The EGFP–Pas2r12 complex was prepared by mixing EGFP and Pas2r12 in DMEM at twice the final working concentrations (30 μM EGFP and 40 μM Pas2r12; total volume: 50 μL) and incubating at 24 °C for 1 h to allow complex formation. The resulting complex was diluted 1:1 with plain DMEM (15 μM EGFP and 20 μM Pas2r12: 100 μL) and immediately applied to the cells. Following 45 min of incubation at 37 °C, cells were washed with 2 mL of DMEM containing 10% FBS. For nuclear staining, the cells were incubated for an additional 30 min at 37 °C in DMEM containing 10% FBS supplemented with Hoechst 33342 (500 ng/mL; Thermo Fisher Scientific, Bozeman, MT, USA). The medium was replaced with fresh DMEM (10% FBS) before confocal imaging.
Live-cell imaging was performed using a FluoView FV1200 confocal laser scanning microscope (Olympus, Tokyo, Japan) equipped with a UPlanSApo 60× oil immersion objective lens. Images were acquired at 405 nm (5% laser power) for nuclear staining and 473 nm (5% laser power) for EGFP. For EGFP, the PMT high voltage was fixed at 510 V, with a gain of 1% and offset of 0%. For nuclear staining, the PMT settings were adjusted according to fluorescence intensity, typically with a high voltage of ~680 V, gain of 1%, and offset of 0%. Fluorescence and differential interference contrast images were acquired and overlaid.
Cells exhibiting cytosolic EGFP fluorescence were identified by visual inspection. The proportion of EGFP-positive cells was calculated as a percentage of the total cell population, determined by counting nuclei when Hoechst 33342 was used or by differential interference contrast images when nuclear staining was not used. For each experimental condition, 3–5 fields per sample were analyzed. Experiments were independently repeated at least three times, and the results are presented as mean ± standard error of the mean.
4.6. siRNA Transfection
HEK293 cells were seeded in 35 mm glass-bottom dishes at 2 mL in DMEM supplemented with 10% FBS and incubated for 72 h until ~70% confluence. siRNAs targeting IGF1R (Hs_IGF1R_7: TCGAAGAATCGCATCATCATA, Hs_IGF1R_8: CTGGACTCAGTACGCCGTTTA), INSR (Hs_INSR_2: TCGAACGATGTTGGACTCATA, Hs_INSR_3: CAACGGGAGTCTGATCATCAA), and a negative control siRNA (siNC: AATTCTCCGAACGTGTCACGT) were obtained from QIAGEN (Venlo, The Netherlands).

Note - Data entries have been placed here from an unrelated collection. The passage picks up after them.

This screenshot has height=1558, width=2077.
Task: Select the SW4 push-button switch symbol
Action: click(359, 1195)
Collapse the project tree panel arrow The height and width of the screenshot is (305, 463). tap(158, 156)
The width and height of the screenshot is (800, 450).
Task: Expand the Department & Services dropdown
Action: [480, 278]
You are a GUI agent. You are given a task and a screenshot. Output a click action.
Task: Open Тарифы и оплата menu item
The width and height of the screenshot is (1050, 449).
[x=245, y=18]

Transfection was performed using Lipofectamine RNAiMAX (Thermo Fisher Scientific), following the manufacturer’s protocols. Briefly, 25 pmol of siRNA was diluted in 125 µL Opti-MEM, and 7.5 µL of RNAiMAX was diluted in 125 µL Opti-MEM. The two solutions were combined, incubated at room temperature for 5 min, and added dropwise to the cells. After 48 h, the medium was replaced with DMEM containing 2.5% FBS (2 mL), and cells were incubated for an 24 h before downstream analyses.

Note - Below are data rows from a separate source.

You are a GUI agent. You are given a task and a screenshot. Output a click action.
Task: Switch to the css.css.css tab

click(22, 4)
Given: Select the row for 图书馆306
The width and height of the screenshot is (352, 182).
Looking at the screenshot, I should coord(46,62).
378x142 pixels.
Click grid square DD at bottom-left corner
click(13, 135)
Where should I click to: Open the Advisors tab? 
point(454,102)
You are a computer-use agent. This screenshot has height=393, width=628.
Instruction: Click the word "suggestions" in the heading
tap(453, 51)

4.7. Establishment of an IGF1R-Overexpressing Stable Cell Line
HEK293 cells (4 × 105) were seeded into 6-well plates containing 2 mL of DMEM supplemented with 10% FBS and cultured until 70–90% confluence. Transfection was performed using Lipofectamine 3000 with 5 µg of the IGF1R CRISPR Activation Plasmid (sc-400084-ACT; Santa Cruz Biotechnology). After 48 h, the medium was replaced with DMEM containing 10% FBS and a combination of puromycin (0.8 µg/mL), blasticidin (20 µg/mL), and hygromycin B (300 µg/mL). After 2 d of selection, cells were trypsinized and plated at appropriate dilutions onto 60-mm dishes to facilitate colony formation. After 10 d of incubation at 37 °C, individual antibiotic-resistant colonies were manually picked and transferred to fresh selection medium. Clones that maintained antibiotic resistance after three passages were evaluated for IGF1R expression using Western blot.

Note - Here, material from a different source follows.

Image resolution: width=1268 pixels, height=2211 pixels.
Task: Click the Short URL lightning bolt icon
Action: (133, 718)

4.8. Generation of an INSR-Expressing Stable Cell Line
To generate INSR-overexpressing HEK293 cells, the plasmid pRP[Exp]-Neo-CAG > hINSR (VectorBuilder, Chicago, IL, USA; 20 µg) was linearized using Sca I. HEK293 cells (2 × 105 cells/mL, 2 mL per well) were seeded into 6-well plates and cultured until 70–90% confluence. Transfection was performed using Lipofectamine 3000. Briefly, 5 µL of Lipofectamine 3000 was mixed with 125 µL of Opti-MEM. Separately, 2.5 µg of linearized plasmid DNA was combined with 10 µL of P3000 reagent in 125 µL of Opti-MEM. The two solutions were mixed, incubated at room temperature for 10 min, and applied to the cells. After 48 h, the culture medium was replaced with DMEM supplemented with 10% FBS and 100 µg/mL G418 for selection. Cells were diluted 1:80, cultured for 48 h, plated on 60-mm dishes, and incubated for 10 d to allow colony formation. Individual G418-resistant colonies were manually picked and transferred to 96-well plates containing selection medium. Cells were passaged four times under continuous G418 selection. INSR overexpression was confirmed using Western blot.
4.9. Immunohistochemical Staining
HEK293 cells (2 × 105 cells) were seeded onto Millicell EZ 8-well glass slides and cultured in 0.5 mL of DMEM supplemented with 10% FBS until they were 80% confluent. The medium was replaced with DMEM containing 2.5% FBS. The cells were incubated for 24 h; fixed with 4% paraformaldehyde; permeabilized with phosphate-buffered saline containing 0.2% Triton X-100; blocked with Blocking One at room temperature; incubated overnight at 4 °C with primary antibodies against IGF1R (3B7, sc-462; Santa Cruz Biotechnology) or INSR (CT3, sc-57342; Santa Cruz Biotechnology) diluted 1:200 in Immuno Shot 1 solution; washed; and incubated at room temperature for 45 min with secondary antibody Alexa Fluor 488-labeled goat antimouse IgG and Hoechst 33342 diluted 1:500 in Immuno Shot 2 solution. Cells were mounted using Dako Fluorescence Mounting Medium (Agilent, Santa Clara, CA, USA) and imaged using a confocal laser scanning microscope.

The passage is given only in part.